Same one that has had 3 vulnerabilities in the pass 5 years? :frowning:


Banned for posting compromising info.

Anyway, protip: Have a password that’s over 40 characters long with all kinds of caps and special characters, and store it in an unmarked notepad file on your computer. impenetrable vault.

Useful for people like me with 30+ different accounts.


The biggest pain I’ve had with remembering multiple passwords is that I have to type them on a mobile device. If I’m using the multiple word strategy like @SmoothBlockModel is suggesting, then it requires me to enter even more text into a mobile keyboard. Then comes the remembering part, which is more tedious than it seems for a guy with ADHD.

At some point it just feels uncomfortable, overcomplicated, and frustrating. As an industry, I think the internet needs to develop something that is not only far more secure, but extremely easy to use. SMS is promising, but it’s hard to say if it’s the best way to deal with it, because we’re putting our trust in our provider. I’ve looked into stuff like LastPass and I think I’m going to start using that if I so must.

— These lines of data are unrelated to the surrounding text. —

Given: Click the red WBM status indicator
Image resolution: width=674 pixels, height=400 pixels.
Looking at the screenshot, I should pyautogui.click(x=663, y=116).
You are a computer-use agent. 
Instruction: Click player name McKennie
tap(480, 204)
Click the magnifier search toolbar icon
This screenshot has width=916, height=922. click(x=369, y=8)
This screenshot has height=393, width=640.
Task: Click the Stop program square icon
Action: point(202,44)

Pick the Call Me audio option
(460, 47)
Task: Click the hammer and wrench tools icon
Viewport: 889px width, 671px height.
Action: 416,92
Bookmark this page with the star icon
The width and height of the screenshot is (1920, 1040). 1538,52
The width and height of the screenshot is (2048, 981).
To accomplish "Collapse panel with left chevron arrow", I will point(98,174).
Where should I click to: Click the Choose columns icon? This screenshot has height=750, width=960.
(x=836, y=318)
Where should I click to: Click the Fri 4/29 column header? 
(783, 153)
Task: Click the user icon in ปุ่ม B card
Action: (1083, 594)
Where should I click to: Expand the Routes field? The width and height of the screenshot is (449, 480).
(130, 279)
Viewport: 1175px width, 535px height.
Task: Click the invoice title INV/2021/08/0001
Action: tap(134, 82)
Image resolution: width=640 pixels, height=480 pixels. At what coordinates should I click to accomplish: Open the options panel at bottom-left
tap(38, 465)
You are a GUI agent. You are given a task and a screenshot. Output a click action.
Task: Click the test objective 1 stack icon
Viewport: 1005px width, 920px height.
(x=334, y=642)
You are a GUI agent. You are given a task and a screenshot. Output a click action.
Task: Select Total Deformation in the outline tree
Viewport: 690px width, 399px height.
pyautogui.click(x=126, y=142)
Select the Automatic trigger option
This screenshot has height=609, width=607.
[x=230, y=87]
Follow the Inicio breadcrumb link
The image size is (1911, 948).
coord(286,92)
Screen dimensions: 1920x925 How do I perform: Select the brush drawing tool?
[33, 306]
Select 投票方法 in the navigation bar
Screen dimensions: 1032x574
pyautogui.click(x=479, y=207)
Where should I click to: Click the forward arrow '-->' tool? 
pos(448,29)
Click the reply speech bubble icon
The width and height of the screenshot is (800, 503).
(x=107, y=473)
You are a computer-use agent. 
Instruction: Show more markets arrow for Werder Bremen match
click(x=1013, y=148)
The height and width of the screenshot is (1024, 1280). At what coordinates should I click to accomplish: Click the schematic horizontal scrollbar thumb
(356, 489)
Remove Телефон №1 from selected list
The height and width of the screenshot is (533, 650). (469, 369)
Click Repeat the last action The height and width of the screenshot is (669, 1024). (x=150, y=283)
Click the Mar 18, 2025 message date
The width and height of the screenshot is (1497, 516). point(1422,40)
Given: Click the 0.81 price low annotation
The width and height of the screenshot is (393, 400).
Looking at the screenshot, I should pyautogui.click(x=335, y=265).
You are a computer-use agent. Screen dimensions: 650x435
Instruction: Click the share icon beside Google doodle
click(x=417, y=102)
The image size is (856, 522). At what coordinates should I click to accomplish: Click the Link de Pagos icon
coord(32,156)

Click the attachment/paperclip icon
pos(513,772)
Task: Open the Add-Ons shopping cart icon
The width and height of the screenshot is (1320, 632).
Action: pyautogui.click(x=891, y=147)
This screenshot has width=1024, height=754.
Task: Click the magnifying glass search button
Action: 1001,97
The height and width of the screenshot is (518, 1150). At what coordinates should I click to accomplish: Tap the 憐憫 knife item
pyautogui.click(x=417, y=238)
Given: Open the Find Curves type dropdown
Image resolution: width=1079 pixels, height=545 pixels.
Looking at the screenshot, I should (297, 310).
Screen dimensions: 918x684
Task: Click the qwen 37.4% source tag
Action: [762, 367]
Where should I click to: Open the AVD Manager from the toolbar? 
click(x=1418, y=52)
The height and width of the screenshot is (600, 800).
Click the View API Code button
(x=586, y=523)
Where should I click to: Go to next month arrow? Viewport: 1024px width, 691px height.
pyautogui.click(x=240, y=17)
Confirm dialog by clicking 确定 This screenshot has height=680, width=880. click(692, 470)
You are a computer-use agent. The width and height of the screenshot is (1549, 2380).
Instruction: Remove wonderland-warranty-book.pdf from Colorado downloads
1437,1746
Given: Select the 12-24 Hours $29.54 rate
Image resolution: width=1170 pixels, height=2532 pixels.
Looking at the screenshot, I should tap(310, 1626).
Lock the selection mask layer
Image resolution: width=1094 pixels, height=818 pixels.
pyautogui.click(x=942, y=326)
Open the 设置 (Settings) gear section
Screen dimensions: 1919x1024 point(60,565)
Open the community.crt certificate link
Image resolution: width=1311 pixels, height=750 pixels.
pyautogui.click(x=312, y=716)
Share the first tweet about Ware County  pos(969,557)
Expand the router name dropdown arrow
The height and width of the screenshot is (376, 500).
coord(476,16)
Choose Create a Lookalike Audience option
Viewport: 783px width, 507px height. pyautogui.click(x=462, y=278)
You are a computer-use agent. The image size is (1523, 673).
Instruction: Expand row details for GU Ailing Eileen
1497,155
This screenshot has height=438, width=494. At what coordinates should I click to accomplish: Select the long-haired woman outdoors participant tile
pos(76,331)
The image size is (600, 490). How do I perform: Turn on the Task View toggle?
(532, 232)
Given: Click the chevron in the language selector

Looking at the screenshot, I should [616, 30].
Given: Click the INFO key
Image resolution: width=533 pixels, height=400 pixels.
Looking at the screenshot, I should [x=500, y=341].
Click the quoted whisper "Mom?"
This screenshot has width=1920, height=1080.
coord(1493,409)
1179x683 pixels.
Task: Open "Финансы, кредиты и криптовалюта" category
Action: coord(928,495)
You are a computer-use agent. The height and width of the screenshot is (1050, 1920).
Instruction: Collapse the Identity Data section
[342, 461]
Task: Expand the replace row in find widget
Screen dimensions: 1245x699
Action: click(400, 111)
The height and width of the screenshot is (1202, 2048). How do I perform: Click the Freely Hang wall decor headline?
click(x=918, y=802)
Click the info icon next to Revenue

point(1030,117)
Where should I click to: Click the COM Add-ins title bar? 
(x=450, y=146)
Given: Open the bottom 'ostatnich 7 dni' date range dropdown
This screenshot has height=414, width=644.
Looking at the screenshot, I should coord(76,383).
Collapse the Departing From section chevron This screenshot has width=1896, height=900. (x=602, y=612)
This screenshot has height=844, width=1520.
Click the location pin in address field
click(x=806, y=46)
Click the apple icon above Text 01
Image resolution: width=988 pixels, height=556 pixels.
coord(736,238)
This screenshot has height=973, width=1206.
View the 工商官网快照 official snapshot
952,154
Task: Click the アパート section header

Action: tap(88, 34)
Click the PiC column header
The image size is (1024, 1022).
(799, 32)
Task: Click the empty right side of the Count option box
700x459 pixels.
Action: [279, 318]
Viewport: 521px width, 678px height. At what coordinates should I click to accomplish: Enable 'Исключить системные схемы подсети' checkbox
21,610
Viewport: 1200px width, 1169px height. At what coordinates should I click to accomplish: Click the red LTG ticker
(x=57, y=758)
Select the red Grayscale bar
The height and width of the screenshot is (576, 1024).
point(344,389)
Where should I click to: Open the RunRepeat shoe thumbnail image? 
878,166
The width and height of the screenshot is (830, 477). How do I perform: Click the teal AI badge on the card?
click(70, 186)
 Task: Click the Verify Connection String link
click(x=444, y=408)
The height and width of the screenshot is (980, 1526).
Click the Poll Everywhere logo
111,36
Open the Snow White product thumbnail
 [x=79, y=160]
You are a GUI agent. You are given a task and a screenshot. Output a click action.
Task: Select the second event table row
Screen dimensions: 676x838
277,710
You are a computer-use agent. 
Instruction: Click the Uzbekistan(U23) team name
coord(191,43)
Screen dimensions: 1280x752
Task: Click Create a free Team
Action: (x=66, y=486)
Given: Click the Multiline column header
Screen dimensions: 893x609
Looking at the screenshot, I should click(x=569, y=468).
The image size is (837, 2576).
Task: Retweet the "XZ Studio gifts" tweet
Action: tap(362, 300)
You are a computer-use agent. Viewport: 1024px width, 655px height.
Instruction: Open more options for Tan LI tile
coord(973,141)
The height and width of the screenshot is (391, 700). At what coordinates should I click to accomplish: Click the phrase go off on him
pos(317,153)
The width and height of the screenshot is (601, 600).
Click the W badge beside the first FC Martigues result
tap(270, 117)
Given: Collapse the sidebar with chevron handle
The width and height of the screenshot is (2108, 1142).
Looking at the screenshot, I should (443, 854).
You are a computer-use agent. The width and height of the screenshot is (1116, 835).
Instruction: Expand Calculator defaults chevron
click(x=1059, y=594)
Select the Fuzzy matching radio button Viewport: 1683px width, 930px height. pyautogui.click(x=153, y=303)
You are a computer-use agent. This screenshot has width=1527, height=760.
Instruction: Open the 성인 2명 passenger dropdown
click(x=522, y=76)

I know I’m making myself vulnerable just by saying that I’m lazy when it comes to putting 20,000 locks and barriers on my stuff. If that’s the push I need to amp up my security, so be it, but I wish it wasn’t such an annoyance for me to setup and deal with.


Just a note on this, not all “Free robux” websites try to steal your password, some just trying to get you to do surveys making the website money.
Either way, never believe them


For passwords I use Apple’s built in password generator in Safari on iOS and macOS. It saves all of my passwords that I generate, and even the ones that I don’t. Can also view them easily in Keychain Access or on an iOS device in Settings.


But in case something happens to that computer, then you would lose all your passwords. Better to stick with 5 rememberable passwords that contain uppercase, lowercase, number, and sign combination that has 8+ characters and alternate between them.

It isn’t tied to your computer. Your keychain is shared among your iCloud account.

Still, I find it too risky for you to have a generated hash-like password for every website. Yes, it provides security, but it sacrifices too much ease-of-access. There is a little chance where someone would be able to guess your password, hacking often involves getting the password completely through a cheat or cookies etc. Since your using the Apple generated ones, what would you do if you move to chrome?